Creating scientific AI bots is nothing new. Many researchers worldwide have programmed their own science AI bots to resolve specific tasks in chemistry, biology, physics, and more. However, a new study published in the Hong Kong Polytechnic University journal delivers another approach to creating such bots by infusing them with prior knowledge in the areas where they are needed.

In other words, the Chinese will train the LLMs to become AI scientists in their field of expertise by teaching them some advanced rules, just instructing students before giving them tasks.

AI bots don’t know anything about physics, yet

Although we got used to the fast-paced development of AI, we still feel amazed by how Sora AI can create elaborate video clips just from text input. Yet, the text-to-video LLM doesn’t have the slightest idea about the laws of physics. It doesn’t know how to extract a piece of cookie from the image after someone bites it or the direction in which the flames of candles should lean when someone blows at them in a clip.

LLMs are traditionally trained using localized data and inputs and don’t start from ground rules in mathematics or physics. Copilot doesn’t even know how to count some objects in a generated image. We gave it hundreds of tests to generate a fixed number of a particular object, and the bot failed at determining the number of items. However, it will respond flawlessly if you ask it to solve a simple math equation.

The Chinese scientists believe that the AI bots will deliver more accurate results by creating an informed machine learning model through base knowledge training. However, they admit it takes work to establish which functional relationships, equations, and logic to include in the training. They found out that inserting too many rules would crash the LLM.

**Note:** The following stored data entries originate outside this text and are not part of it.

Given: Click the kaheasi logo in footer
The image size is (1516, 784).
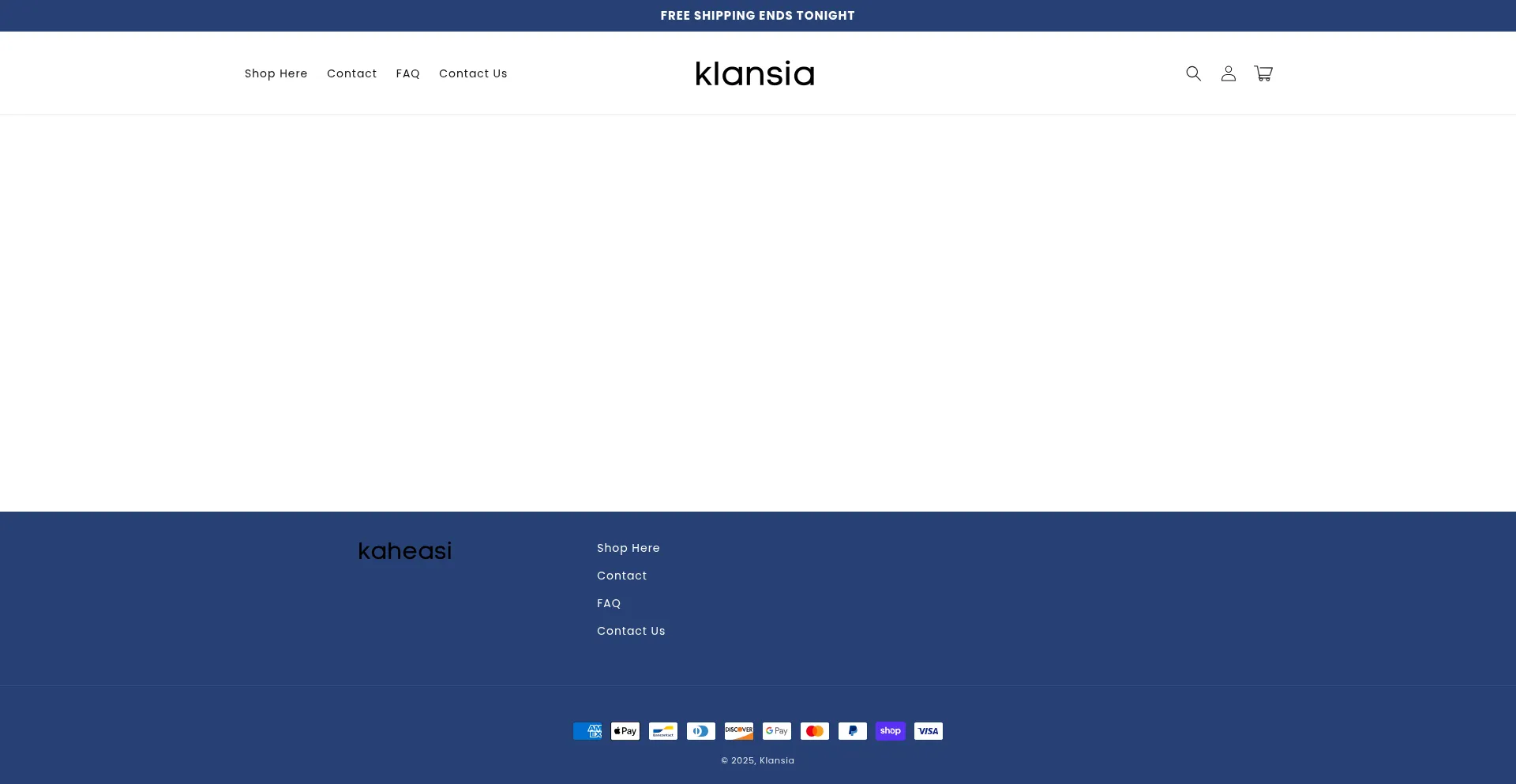Looking at the screenshot, I should (x=405, y=551).
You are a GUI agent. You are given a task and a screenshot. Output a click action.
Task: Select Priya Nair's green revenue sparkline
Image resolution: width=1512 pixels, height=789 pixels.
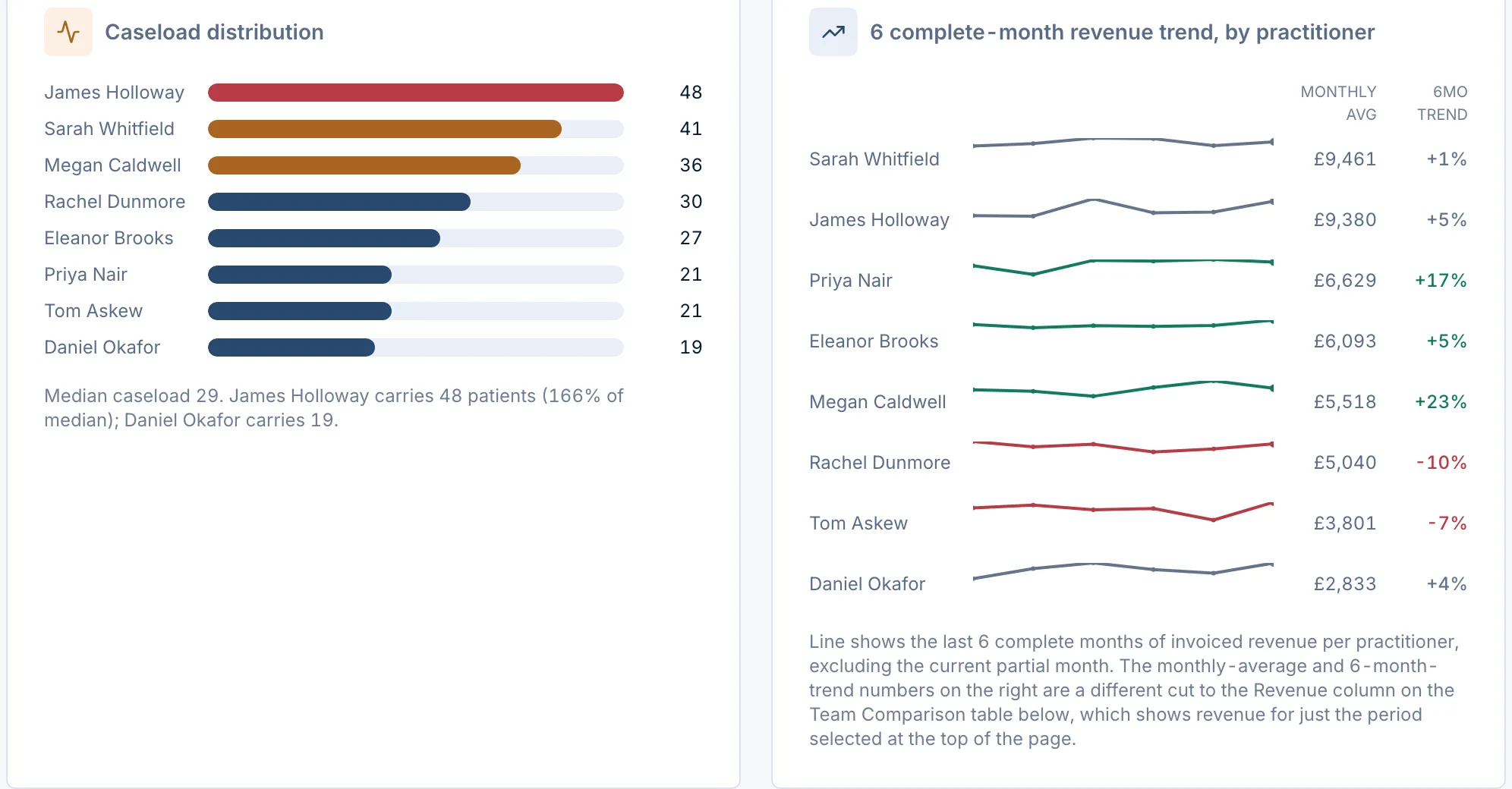1123,267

Embedding human knowledge into AI models has the potential to improve their efficiency and ability to make inferences. Still, the question is how to balance the influence of data and knowledge. Our framework can be employed to evaluate different expertise and rules to enhance the predictive capability of deep learning models.

Xu Hao, first author and researcher at Peking University

According to the paper, the Chinese created a framework that assesses rule importance by examining how certain rules or combinations affect the predictive accuracy of the LLM.

The researchers tested their framework to predict a chemistry experiment’s results and optimize a model for solving multivariate equations, and the output was a success.

However, there is an inherent problem with this type of training. During the study, the scientists discovered that if they added more data to the model, the general rules they applied became more important than the local rules. This is an issue because biology and chemistry often don’t have readily available general rules akin to governing equations.

The scientists are creating an open source plugin tool for developers to advance this training model further.